Finanzierung: Es ist riskant und unnötig, der Doktrin zu folgen, automatisch den Weg des Risikokapitals einzuschlagen. Allzu oft konzentrieren sich Start-ups auf der Grundlage traumtänzerischer Businesspläne darauf, anstatt Pilotkunden zuerst Risikokapitalgeber an Bord zu holen.
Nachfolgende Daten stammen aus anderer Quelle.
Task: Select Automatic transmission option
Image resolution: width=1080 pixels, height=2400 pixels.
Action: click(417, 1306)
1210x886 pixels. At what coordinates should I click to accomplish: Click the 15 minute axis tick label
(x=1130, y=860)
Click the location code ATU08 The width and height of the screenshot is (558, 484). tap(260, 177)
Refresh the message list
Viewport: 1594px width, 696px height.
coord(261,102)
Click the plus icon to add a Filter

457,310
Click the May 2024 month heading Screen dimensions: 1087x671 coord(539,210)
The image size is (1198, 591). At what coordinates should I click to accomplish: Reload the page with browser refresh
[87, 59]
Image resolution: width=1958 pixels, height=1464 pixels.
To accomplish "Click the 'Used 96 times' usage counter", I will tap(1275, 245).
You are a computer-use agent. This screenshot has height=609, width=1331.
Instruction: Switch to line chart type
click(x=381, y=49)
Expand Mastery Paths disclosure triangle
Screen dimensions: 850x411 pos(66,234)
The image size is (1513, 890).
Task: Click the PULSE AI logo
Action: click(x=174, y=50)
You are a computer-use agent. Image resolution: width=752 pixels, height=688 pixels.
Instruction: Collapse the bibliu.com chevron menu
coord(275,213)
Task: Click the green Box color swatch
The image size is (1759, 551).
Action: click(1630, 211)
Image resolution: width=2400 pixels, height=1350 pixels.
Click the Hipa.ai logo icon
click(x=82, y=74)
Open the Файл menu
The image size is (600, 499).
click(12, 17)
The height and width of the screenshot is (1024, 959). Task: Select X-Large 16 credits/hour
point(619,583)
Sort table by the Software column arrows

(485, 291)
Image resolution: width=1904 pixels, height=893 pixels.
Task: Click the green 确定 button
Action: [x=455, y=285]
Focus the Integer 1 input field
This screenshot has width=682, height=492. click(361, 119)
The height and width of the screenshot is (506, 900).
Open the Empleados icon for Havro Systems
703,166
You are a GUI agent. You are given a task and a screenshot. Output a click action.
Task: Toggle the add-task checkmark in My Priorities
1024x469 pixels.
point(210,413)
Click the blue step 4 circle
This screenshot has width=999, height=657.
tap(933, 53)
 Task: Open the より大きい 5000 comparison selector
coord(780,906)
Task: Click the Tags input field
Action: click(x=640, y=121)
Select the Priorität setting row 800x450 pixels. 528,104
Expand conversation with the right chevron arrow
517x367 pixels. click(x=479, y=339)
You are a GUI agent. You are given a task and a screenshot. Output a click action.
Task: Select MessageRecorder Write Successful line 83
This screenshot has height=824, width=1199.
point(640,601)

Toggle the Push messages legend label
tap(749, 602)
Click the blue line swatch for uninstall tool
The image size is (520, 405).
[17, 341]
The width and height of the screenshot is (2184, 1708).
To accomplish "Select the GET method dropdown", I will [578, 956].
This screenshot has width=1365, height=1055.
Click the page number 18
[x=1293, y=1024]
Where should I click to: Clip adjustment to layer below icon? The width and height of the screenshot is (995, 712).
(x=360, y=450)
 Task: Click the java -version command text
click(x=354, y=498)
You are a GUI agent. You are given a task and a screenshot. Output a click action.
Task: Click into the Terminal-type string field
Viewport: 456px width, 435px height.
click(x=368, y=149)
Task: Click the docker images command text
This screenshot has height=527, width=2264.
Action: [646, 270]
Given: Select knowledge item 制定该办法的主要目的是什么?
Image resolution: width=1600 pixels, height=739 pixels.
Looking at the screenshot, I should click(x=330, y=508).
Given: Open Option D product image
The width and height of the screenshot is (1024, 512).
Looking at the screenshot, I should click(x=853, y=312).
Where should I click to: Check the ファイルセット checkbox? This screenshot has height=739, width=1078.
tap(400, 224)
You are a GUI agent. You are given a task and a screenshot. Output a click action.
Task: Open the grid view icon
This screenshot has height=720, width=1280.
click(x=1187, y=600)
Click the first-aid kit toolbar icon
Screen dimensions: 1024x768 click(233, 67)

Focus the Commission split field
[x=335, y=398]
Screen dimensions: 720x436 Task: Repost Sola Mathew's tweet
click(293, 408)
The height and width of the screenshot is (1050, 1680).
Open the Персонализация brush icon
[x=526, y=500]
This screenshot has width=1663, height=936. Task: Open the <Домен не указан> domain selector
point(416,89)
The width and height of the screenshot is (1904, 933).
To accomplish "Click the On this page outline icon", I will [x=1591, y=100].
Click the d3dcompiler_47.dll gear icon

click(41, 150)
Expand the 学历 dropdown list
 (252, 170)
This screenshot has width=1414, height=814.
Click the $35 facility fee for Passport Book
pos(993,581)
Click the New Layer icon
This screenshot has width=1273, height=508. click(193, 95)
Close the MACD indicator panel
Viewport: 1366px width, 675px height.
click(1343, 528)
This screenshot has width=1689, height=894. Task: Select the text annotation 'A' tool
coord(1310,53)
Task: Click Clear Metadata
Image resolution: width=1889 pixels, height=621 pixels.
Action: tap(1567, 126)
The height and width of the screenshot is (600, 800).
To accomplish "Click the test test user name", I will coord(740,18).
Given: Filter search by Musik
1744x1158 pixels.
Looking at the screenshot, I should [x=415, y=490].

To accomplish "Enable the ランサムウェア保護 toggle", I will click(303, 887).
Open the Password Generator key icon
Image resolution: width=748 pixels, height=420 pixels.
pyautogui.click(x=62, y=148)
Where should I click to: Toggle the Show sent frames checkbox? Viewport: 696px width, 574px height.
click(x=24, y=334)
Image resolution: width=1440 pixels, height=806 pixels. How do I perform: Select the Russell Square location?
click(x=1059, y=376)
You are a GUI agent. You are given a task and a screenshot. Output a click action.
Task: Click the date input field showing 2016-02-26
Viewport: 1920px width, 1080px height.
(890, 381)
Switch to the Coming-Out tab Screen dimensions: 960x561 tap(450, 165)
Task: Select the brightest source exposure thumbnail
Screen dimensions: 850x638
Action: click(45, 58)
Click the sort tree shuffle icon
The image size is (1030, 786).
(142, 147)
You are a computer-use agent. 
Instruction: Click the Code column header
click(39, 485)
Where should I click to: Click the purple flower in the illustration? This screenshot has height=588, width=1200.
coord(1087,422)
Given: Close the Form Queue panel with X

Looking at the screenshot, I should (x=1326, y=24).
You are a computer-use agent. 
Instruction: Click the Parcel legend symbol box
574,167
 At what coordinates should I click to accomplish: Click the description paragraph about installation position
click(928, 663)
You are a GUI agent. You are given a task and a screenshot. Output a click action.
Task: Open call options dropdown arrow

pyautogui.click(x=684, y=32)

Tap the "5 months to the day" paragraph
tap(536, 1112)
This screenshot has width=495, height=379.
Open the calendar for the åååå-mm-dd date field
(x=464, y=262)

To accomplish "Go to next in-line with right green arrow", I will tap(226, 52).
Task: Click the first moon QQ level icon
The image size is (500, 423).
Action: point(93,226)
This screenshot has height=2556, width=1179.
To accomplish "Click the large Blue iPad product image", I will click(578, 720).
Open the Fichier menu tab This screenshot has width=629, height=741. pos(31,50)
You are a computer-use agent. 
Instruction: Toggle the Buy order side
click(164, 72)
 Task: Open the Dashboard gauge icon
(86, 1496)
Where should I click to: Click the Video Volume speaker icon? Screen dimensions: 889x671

Natürlich haben auch Risikokapitalgeber ihre Berechtigung. Aber es gibt keine stichhaltigen Beweise dafür, dass man mit Venture-Capital erfolgreicher ist. Im Gegenteil: Viele VCs wetten auf Start-ups wie auf Pferde beim Pferderennen. Sie hoffen auf eine hohe Gewinnquote bei zumindest einigen Kandidaten und Kandidatinnen, um damit viele weitere Wetten finanzieren zu können. Sie sprechen sogar offen darüber, ob sie auf das richtige oder das falsche Pferd gesetzt haben.
Es geht um Nachhaltigkeit
Es gibt ein Dutzend weiterer wichtiger Stellschrauben, um das Ruder herumzureißen. Etwa unsere Unkultur des Scheiterns oder die Problematik toxischer Mentoren. Letztlich geht es auch bei der Kultur der Start-up-Szene um Nachhaltigkeit. Das funktioniert aber nur, wenn man sich an wahren Werten orientiert und nicht am schnellen Geld. Draufgängertum und Pferdewetten sind dafür definitiv der falsche Ansatz.